Убить сову (ЛП), стр. 45

Целительница Марта принесла под плащом маленькую шкатулку и открыла крышку. Внутри лежало тело Христово, четыре кружочка белого хлеба, отмеченные знаком креста с переплетёнными эмблемами страданий Господа — бич, молот, копьё и терновый венец.

Я благоговейно взяла одну облатку, а Целительница Марта опустилась на колени, не сводя глаз с тела Христова в моих руках. В глазах у неё мелькнула усталость, потом лицо снова стало спокойным.

Я обратилась к Андреа, произнося благословение, а она изо всех сил потянулась ко мне. Я положила причастие на распухший язык, но Андреа трудно было проглотить даже такую малость. Она откинулась назад и глубоко вздохнула.

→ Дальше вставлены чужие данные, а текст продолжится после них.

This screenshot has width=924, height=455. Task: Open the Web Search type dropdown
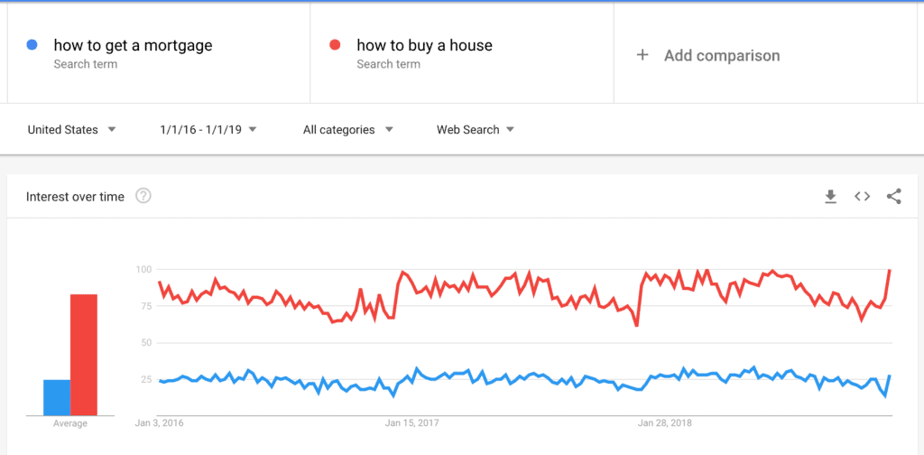click(x=476, y=130)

Целительница Марта нашла в своей суме маленький флакончик масла и протянула мне.

— Пора. Она очень близка к концу.

Я отдёрнула руку, как от огня.

— Нет. Я не могу. Не надо.

— Ты против своей воли взялась ее соборовать. Теперь ты должна закончить начатое.

На меня словно лег груз этих слов. Воздух в комнате вдруг стал тяжелым, сгустился, как дым, стало трудно дышать. Я взяла на себя ответственность за её бессмертную душу и втянула в это Целительницу Марту. Я слышала исповедь отшельницы. Но что станет теперь с моей душой?

Я встала между её душой и Богом. Я отпускала её грехи. «...что вы свяжете на земле, то будет связано на небе; и что разрешите на земле, то будет разрешено на небе». Но епископ не возлагал на меня руки для благословения, и церковь не окутывала меня своим покровом. У меня нет ни власти, ни защиты.

Целительница Марта смотрела на меня, ожидая, что сейчас я отпущу эту светлую душу к Богу. Но Андреа — не прокаженный, не гулящая девка, умирающая в родах, благодарные за любое мое благословение, лишь бы сократить свои дни в чистилище. Я не смела вмешиваться в такую чистую жизнь, такое таинство.

— Пошли за отцом Ульфридом, быстро.

Но Целительница Марта не двинулась с места. Может, я сказала слишком тихо? Мы молча смотрели друг на друга, а потом она просто сжала мою руку. Кожа у неё была горячая.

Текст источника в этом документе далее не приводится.